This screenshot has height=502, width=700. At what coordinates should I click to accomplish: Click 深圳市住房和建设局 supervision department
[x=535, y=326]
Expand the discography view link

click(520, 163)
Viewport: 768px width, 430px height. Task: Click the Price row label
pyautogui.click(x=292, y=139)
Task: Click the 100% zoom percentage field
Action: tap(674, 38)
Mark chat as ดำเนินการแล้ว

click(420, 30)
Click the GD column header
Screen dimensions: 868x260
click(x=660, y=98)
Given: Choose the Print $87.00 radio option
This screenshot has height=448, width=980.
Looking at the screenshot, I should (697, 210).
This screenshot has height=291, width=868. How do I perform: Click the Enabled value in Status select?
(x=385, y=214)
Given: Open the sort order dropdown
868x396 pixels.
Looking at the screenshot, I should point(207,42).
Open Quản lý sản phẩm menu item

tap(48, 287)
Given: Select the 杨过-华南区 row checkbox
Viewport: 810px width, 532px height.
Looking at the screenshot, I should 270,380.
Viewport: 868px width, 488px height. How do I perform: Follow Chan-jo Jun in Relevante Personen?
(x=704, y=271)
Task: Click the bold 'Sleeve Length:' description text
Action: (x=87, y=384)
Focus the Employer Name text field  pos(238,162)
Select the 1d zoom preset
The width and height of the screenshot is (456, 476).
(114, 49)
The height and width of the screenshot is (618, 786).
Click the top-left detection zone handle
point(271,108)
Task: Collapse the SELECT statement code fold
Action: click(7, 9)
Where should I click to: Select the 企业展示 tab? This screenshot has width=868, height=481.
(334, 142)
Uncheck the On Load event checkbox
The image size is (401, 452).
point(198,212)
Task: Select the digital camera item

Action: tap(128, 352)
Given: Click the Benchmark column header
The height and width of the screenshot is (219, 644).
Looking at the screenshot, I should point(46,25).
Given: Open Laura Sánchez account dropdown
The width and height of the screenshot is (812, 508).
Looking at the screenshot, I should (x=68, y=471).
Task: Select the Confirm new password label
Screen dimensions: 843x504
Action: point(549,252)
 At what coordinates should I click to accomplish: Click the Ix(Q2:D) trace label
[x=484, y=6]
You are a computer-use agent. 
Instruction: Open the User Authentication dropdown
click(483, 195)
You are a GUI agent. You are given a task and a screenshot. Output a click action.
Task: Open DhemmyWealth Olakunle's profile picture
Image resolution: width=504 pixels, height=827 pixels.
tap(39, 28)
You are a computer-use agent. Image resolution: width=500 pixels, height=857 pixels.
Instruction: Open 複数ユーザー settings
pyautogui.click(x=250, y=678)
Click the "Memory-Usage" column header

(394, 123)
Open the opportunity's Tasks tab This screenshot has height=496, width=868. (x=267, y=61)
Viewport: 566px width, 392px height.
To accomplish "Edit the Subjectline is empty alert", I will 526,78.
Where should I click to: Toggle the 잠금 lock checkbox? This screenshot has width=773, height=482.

-=-=-

*To do*
State how many lines of the entries above include the word "agent", offering no text other than the number.

*Reply*
3